Can a person travel with nitroglycerin pills in their carry-on? The TSA "Can I Bring" tool certainly does not answer that question.

nitroglycerin pills

"TSA allows larger amounts of medically necessary liquids, gels, and aerosols in reasonable quantities for your trip, but you must declare them to security officers at the checkpoint for inspection."

The response given has no relation to the question, "Can a person travel with nitroglycerin pills in their carry-on." Anyone who has dealt with nitroglycerin pills know they are tiny, keep in a very small glass vial, and certainly not a hazard to the safe operation of the aircraft.

Why is it so hard for TSA to answer a simple, straight forward question with a clear responsive answer?

RB said...

I posted one question to each of the two articles Bob posted the evening of March 8, 2017 on the morning of 3/9/17. After posting my questions the articles were merged. TSA has had almost three full business days to respond to my questions both of which are clearly on topic and a concern for many people who travel. Yet the questions have been ignored. A demonstration of TSA's commitment to public service.

Why is it that the TSA Blog team, at one time an award winning blog, can't even step up and engage the public on simple matters?

I fail to see the purpose of the TSA Blog if its only purpose is to be used as a propaganda outlet.

Perhaps this is one government activity that can be cut from the budget. There is certainly little value produced by the TSA Blog and the TSA employees who support it.

RB said...

I see that TSA finally found time to post my latest comment but did't find the time to answer the questions that have been asked and sit waiting. Guess this is an example of TSA Professionalism.

RB said...

If the TSA Blog Team won't answer questions about traveling with medications or Trusted Travelers how about this? (Although both questions are valid, remain unanswered, and do deserve a complete answer)
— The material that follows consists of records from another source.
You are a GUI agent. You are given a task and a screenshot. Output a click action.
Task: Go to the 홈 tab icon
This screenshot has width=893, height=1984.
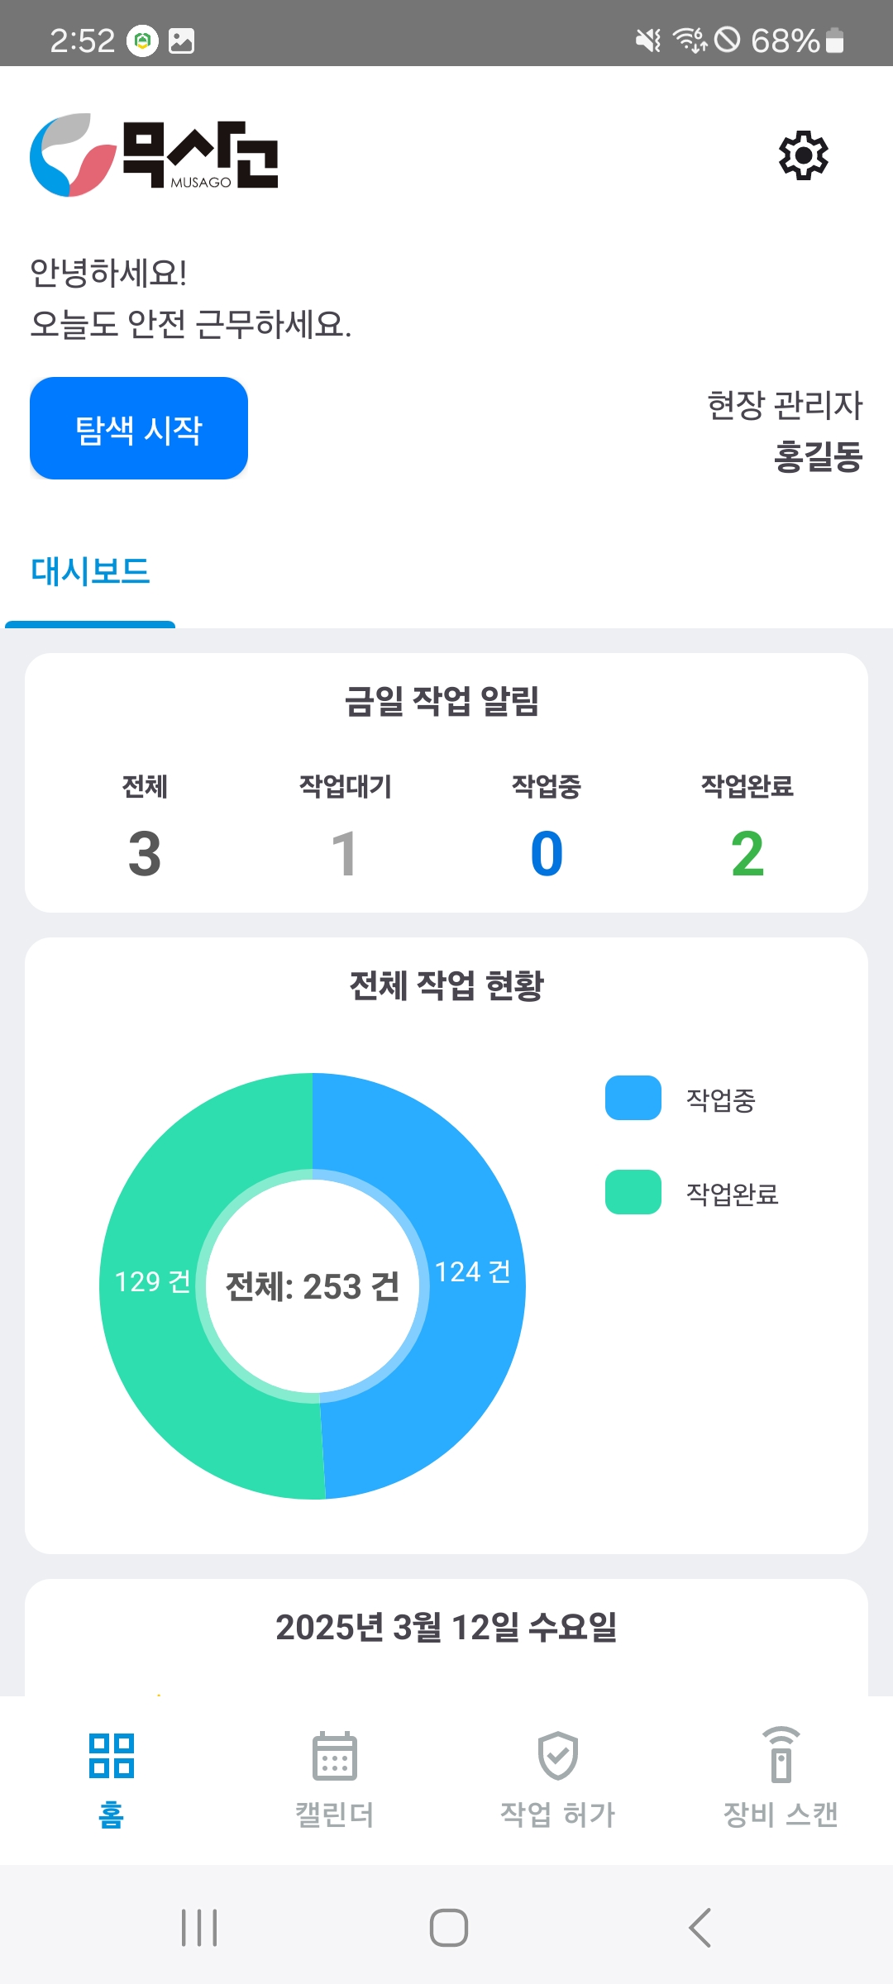pos(112,1756)
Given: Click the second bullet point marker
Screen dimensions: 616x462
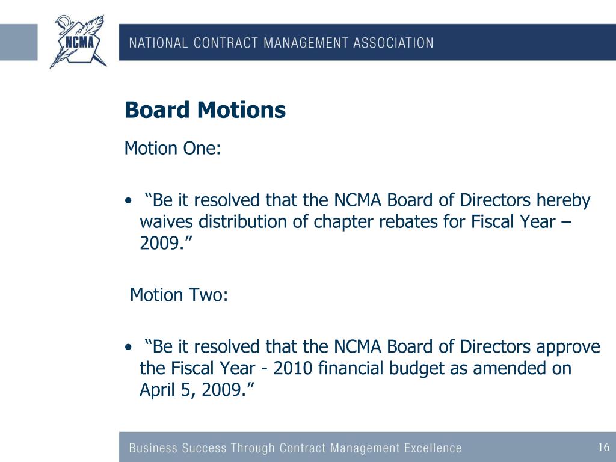Looking at the screenshot, I should (129, 348).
Seems in the proposed federal budget is the following:

"In addition, the Budget reflects TSA’s decision in the summer of 2016 to eliminate the Behavior Detection Officer program, reassigning all of those personnel to front line airport security operations."

I don't recall having seen anything from TSA stating that the BDO program was being terminated. So do those TSA employees that were assigned BDO type duties, and got pay increases to match, get returned to their former grades prior to being assigned as a BDO?

Looks like another expensive TSA Boondoggle at TAXPAYERS expense.